Vermont Counterpoint
About this Piece
One of the first generation of Minimalist masters, Reich studied drumming with Roland Kohloff, principal timpanist of the New York Philharmonic, and later composition at Juilliard and Mills College. He helped put together the premiere of Terry Riley’s In C in 1964, and a few months later completed It’s Gonna Rain, his seminal tape piece of looped speech fragments. His other influences ranged from John Coltrane to Ghanaian drumming and Balinese gamelan music, resulting in lively, pulse-oriented music of great color. The scope of his music ranges from the sound of clapping hands to full-length multimedia theater pieces.

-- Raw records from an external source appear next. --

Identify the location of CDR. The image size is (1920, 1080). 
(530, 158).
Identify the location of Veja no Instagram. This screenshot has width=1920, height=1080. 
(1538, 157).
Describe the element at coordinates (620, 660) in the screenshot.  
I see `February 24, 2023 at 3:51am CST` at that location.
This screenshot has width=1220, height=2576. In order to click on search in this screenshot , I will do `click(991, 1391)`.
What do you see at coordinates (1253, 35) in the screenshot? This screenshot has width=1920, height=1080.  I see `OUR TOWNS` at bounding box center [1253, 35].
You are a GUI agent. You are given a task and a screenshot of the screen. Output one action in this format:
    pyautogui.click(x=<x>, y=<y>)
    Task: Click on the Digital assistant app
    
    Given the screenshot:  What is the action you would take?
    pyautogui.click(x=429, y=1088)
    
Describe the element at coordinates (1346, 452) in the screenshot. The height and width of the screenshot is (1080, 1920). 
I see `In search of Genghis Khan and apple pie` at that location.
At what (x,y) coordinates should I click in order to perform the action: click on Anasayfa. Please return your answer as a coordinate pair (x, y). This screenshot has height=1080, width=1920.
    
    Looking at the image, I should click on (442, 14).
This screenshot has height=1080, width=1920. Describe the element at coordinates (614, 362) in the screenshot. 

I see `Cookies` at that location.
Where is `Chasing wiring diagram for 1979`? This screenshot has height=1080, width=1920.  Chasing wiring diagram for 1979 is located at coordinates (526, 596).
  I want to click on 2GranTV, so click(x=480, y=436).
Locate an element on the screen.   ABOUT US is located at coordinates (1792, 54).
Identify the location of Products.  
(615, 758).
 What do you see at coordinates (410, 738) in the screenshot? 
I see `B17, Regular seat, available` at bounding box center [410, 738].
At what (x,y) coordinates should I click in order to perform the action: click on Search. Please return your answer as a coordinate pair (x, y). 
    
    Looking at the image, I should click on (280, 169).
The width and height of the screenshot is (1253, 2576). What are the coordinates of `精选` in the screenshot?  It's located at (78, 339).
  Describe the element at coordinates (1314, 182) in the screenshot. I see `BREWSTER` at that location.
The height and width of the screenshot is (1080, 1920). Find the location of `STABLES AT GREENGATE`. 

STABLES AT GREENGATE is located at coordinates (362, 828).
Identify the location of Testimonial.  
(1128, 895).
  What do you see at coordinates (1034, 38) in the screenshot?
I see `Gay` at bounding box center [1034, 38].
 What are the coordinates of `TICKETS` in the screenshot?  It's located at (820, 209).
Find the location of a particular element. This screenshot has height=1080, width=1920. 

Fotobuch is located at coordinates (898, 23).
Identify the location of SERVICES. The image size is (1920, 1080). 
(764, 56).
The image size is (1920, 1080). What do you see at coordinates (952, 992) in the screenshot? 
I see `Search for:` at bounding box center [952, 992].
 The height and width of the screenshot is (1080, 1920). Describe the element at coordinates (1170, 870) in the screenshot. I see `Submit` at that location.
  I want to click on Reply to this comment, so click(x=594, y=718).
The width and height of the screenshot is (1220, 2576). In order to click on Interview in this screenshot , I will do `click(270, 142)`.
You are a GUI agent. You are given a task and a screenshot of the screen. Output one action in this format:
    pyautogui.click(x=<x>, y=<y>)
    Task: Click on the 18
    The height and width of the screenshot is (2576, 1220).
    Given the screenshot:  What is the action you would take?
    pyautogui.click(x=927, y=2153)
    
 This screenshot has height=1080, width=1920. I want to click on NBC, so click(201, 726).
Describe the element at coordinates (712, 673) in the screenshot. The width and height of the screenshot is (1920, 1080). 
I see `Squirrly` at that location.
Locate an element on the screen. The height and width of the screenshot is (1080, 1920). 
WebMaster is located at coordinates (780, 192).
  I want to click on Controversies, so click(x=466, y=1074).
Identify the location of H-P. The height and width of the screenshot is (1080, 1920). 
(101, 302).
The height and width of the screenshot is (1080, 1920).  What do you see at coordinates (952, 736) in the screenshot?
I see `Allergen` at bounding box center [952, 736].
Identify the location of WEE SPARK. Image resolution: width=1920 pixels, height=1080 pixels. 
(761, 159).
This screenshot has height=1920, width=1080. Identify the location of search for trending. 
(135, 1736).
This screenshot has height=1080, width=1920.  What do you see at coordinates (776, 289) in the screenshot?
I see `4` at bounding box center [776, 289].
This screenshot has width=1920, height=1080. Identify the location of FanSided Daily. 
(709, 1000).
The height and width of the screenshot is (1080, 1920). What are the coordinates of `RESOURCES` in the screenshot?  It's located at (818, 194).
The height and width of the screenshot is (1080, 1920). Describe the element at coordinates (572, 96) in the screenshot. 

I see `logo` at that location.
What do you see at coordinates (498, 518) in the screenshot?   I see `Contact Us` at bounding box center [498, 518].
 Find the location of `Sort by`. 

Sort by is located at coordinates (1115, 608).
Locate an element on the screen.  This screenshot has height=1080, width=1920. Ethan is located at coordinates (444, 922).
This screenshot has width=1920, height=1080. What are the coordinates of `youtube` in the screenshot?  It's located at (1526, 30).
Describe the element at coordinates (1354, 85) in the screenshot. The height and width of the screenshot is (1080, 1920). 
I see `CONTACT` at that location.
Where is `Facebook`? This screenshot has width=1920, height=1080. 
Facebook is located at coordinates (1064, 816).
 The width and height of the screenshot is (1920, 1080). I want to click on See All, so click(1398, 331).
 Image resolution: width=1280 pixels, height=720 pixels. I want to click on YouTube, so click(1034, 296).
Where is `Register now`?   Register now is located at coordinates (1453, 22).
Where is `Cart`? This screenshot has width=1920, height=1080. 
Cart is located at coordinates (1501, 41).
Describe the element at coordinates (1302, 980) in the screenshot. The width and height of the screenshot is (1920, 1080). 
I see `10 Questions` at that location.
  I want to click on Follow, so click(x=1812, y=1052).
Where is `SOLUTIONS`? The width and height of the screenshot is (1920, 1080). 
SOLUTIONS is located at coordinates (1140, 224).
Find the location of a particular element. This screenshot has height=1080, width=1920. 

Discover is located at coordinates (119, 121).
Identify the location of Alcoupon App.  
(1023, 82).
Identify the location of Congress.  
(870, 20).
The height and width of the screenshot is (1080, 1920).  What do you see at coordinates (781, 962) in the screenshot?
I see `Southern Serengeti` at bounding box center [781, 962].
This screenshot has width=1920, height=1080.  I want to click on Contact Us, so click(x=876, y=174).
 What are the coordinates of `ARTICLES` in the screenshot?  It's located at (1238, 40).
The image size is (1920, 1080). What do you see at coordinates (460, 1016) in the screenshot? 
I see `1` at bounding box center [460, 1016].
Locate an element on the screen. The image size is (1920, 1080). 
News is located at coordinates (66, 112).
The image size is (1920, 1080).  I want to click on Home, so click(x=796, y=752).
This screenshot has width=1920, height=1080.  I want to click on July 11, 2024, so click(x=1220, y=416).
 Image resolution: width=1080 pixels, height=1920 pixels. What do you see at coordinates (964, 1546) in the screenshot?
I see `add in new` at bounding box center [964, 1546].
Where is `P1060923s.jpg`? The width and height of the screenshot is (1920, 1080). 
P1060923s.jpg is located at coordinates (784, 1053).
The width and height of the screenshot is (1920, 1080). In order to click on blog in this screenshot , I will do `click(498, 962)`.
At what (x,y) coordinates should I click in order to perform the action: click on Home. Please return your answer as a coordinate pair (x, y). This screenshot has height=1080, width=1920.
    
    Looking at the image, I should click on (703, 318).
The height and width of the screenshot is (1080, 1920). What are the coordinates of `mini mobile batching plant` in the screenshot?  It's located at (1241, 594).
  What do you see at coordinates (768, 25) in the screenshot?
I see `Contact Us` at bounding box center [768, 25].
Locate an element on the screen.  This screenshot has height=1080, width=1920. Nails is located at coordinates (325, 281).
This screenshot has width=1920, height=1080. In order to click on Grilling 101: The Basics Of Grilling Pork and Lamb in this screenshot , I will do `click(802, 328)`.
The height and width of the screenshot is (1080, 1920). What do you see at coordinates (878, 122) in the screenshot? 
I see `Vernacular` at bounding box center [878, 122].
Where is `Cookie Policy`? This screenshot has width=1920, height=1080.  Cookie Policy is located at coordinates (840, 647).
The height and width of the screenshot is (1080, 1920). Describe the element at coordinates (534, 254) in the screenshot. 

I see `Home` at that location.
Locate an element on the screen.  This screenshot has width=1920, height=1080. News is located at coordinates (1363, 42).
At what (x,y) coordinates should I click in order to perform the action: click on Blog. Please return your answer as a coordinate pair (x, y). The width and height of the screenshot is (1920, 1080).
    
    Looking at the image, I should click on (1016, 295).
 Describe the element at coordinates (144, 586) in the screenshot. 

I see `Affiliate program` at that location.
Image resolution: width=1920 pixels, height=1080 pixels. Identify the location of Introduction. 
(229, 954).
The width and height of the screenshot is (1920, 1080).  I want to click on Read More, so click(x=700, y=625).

Vermont Counterpoint was composed in 1982 for flutist Ransom Wilson, initiating a series of pieces for live performers playing against taped performances (including New York Counterpoint for clarinetist Richard Stoltzman and Electric Counterpoint for guitarist Pat Metheny). The tape part has ten parts, to which the live performer adds an eleventh, playing alto flute and piccolo as well as the standard flute. “The compositional techniques used are primarily building up canons between short repeating melodic patterns by substituting notes for rests and then playing melodies that result from their combination,” Reich writes. “These resulting melodies or melodic patterns then become the basis for the following section as the other surrounding parts in the contrapuntal web fade out.”